[Task directions] Please retype, unchanged, each line from the top of the material below through the line where "Task: Click the 15:30 time row label" appears.
· · · · · · ·
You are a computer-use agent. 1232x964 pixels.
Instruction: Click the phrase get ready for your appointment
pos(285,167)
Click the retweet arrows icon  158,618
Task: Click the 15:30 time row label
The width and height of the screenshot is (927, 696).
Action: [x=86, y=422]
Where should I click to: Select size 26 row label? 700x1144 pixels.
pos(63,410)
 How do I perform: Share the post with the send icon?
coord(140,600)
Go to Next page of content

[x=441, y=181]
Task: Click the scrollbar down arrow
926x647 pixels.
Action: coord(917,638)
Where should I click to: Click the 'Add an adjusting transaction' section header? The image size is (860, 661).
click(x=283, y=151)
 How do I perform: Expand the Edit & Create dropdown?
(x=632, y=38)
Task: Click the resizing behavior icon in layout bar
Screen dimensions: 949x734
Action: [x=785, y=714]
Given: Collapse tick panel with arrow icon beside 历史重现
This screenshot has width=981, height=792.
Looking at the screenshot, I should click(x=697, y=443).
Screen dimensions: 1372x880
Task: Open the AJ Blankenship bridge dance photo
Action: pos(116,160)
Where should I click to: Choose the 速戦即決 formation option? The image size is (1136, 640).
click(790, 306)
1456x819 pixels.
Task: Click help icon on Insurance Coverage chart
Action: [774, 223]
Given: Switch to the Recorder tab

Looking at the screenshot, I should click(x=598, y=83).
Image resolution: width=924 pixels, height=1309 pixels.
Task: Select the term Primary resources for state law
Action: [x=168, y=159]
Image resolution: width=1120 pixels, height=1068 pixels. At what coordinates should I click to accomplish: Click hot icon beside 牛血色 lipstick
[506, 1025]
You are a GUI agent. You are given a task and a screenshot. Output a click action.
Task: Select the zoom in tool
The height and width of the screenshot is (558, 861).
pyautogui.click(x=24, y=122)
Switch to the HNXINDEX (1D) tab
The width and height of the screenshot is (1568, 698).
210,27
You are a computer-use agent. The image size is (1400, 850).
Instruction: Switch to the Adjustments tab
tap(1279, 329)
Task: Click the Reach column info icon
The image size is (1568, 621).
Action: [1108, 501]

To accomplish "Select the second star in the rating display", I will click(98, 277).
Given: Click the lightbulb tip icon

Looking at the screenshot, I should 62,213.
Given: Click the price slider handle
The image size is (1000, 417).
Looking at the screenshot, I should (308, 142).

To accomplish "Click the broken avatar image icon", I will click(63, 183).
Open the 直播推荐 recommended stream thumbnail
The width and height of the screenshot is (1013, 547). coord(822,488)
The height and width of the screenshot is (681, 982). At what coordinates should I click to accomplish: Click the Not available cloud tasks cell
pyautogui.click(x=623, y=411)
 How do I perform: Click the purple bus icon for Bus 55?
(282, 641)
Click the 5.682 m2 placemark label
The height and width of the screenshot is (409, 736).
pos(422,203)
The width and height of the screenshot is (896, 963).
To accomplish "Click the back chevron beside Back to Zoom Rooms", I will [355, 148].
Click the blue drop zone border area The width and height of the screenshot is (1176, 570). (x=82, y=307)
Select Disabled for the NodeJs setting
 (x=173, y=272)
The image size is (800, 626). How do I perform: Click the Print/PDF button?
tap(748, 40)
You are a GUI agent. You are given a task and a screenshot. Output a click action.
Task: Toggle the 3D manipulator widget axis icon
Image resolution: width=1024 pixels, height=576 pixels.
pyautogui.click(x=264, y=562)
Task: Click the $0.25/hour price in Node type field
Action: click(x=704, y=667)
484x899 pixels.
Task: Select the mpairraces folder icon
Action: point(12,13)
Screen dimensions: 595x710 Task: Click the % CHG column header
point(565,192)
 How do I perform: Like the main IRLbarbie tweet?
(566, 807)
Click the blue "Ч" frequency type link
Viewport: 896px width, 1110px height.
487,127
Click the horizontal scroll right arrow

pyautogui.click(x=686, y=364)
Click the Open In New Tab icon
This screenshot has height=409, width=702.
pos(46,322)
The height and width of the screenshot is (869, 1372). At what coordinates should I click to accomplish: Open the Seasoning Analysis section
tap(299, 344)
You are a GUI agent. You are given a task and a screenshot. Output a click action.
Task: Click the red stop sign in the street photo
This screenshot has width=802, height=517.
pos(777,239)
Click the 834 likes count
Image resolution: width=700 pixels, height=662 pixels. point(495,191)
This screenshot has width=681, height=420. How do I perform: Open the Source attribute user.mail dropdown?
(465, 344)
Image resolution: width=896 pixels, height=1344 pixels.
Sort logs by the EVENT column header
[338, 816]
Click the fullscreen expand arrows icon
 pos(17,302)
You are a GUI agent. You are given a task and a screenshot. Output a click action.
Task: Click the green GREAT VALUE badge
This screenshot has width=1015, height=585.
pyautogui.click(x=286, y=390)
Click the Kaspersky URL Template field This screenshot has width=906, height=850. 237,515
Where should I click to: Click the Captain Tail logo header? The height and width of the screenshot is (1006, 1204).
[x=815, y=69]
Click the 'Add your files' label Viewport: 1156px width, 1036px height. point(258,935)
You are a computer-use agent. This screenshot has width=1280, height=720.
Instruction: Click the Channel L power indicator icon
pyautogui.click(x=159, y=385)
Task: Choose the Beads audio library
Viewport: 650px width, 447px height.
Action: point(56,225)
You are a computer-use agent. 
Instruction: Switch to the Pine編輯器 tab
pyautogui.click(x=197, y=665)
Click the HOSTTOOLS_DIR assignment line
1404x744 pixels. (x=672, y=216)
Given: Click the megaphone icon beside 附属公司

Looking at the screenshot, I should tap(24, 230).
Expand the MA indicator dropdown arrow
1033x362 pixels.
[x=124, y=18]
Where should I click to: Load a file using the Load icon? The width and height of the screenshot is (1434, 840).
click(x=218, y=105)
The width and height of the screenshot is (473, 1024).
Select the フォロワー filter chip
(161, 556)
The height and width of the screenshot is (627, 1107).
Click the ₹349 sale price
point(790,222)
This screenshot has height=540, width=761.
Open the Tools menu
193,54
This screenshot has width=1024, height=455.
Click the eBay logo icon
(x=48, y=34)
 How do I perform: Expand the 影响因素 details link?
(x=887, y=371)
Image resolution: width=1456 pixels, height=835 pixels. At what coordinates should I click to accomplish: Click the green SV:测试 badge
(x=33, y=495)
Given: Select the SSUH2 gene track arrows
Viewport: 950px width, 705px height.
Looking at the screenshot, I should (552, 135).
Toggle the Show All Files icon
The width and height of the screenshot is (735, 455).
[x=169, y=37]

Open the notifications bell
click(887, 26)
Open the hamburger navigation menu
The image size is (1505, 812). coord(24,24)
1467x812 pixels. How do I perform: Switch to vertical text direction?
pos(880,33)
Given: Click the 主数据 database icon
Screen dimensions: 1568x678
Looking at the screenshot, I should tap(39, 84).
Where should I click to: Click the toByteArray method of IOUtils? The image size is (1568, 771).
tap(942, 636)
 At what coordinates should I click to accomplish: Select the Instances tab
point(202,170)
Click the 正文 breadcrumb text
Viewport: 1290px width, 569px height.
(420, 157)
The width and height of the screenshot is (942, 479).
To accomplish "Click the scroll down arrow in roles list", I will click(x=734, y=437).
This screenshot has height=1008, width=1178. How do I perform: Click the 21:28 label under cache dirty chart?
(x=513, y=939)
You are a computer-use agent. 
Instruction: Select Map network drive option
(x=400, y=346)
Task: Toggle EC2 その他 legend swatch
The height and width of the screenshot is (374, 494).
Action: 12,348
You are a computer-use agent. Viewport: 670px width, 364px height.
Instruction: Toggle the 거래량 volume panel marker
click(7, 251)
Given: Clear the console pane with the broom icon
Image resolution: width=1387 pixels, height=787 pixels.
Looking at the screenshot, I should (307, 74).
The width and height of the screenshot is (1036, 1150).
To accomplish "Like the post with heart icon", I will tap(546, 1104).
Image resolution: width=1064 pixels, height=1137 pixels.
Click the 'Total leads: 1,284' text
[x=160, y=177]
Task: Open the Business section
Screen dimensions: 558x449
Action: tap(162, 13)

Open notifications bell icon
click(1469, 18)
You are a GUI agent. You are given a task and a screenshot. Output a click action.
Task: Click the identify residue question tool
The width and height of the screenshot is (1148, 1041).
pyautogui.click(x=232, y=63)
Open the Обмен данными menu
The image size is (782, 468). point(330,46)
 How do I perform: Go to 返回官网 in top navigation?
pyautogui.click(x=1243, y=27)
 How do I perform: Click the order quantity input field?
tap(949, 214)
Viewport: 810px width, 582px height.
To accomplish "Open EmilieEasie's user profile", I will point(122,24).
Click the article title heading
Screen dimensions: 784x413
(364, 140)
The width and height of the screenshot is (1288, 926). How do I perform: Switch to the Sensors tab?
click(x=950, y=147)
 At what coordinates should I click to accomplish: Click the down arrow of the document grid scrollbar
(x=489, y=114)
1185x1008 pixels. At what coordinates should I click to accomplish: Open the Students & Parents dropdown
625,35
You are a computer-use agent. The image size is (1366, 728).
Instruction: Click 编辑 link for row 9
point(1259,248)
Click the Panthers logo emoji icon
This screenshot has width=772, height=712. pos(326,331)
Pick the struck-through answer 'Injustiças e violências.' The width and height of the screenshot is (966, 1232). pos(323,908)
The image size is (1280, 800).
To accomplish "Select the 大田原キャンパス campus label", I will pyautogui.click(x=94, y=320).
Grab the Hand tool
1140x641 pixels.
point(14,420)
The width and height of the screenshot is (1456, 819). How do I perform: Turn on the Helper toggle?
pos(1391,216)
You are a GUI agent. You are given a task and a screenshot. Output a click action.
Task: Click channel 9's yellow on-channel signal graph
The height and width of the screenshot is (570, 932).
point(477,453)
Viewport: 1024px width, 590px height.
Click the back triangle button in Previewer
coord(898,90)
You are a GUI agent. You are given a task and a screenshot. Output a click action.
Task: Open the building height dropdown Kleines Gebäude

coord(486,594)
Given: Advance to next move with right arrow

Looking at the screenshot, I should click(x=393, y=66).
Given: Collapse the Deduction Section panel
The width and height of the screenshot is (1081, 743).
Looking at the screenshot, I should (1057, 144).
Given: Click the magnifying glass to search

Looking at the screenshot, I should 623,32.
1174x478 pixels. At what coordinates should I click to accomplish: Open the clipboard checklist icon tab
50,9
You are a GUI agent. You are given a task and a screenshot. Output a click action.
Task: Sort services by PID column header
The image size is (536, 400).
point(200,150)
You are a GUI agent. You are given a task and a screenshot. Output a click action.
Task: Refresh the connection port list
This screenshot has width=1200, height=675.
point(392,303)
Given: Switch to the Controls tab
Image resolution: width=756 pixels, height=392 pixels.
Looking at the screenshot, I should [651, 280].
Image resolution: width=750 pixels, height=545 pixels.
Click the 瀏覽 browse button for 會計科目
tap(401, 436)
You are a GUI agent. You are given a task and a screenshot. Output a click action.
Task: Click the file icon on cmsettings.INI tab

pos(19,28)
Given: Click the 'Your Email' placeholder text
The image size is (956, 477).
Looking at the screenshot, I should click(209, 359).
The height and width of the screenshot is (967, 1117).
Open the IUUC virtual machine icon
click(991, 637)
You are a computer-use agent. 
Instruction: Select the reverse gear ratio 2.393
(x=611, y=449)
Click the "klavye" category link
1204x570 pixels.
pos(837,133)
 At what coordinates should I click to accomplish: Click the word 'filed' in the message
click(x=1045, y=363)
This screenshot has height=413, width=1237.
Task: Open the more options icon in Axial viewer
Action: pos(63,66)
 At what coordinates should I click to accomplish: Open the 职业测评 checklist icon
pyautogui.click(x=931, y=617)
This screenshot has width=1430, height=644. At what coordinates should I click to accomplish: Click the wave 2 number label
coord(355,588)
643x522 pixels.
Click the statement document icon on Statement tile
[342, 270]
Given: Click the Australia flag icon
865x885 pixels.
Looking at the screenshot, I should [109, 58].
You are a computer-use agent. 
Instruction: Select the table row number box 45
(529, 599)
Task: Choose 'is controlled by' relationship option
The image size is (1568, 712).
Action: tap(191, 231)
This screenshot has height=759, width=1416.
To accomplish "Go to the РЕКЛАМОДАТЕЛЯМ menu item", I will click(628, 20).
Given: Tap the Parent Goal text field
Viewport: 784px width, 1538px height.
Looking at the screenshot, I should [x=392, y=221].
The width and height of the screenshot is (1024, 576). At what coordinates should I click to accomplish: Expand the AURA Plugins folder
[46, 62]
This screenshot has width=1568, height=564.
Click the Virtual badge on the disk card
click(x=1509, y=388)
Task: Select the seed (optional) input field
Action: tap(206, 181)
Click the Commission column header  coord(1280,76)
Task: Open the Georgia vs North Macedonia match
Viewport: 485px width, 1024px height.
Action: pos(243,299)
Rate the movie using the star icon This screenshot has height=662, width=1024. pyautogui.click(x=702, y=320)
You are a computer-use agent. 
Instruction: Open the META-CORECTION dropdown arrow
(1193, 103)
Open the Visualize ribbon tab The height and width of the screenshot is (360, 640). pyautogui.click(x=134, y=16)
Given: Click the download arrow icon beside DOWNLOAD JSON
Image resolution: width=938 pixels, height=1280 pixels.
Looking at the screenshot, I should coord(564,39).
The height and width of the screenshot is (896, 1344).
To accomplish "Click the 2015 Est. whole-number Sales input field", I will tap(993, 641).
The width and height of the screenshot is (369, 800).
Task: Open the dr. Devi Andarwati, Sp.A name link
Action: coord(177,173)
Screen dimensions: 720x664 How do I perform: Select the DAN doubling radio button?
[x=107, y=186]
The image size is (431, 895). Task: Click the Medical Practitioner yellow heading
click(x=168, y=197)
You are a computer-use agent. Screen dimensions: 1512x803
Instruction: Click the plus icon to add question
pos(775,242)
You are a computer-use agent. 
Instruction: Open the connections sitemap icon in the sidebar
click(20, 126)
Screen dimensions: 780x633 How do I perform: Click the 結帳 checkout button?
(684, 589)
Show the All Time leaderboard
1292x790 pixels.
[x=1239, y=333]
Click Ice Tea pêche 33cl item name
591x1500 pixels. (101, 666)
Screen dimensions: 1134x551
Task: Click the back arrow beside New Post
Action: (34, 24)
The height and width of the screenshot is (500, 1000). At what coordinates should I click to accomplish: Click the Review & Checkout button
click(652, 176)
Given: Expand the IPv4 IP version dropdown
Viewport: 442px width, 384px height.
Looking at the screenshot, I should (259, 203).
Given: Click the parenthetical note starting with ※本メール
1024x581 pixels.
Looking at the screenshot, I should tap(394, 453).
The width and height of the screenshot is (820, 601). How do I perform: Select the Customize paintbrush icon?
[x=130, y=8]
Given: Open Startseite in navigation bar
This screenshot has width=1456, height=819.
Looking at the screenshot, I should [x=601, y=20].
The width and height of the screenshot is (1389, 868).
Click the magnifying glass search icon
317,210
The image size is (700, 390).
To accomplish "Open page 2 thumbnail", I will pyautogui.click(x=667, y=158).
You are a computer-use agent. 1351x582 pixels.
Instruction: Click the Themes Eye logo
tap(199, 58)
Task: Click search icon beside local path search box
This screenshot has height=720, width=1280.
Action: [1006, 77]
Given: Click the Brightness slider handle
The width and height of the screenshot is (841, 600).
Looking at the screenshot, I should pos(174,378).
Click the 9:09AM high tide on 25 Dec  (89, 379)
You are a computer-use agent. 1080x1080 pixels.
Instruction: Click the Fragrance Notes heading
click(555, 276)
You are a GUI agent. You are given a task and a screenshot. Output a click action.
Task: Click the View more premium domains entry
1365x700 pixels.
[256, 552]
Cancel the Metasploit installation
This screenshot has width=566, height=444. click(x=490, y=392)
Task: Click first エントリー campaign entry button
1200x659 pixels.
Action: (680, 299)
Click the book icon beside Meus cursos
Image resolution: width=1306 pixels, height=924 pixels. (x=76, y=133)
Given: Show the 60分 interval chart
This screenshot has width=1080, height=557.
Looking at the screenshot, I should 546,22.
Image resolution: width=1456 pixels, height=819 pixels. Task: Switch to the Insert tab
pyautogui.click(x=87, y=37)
· · · · · · ·
[The completed task]
You are a computer-use agent. 1232x964 pixels.
Instruction: Click the phrase get ready for your appointment
pos(285,167)
Click the retweet arrows icon  158,618
Task: Click the 15:30 time row label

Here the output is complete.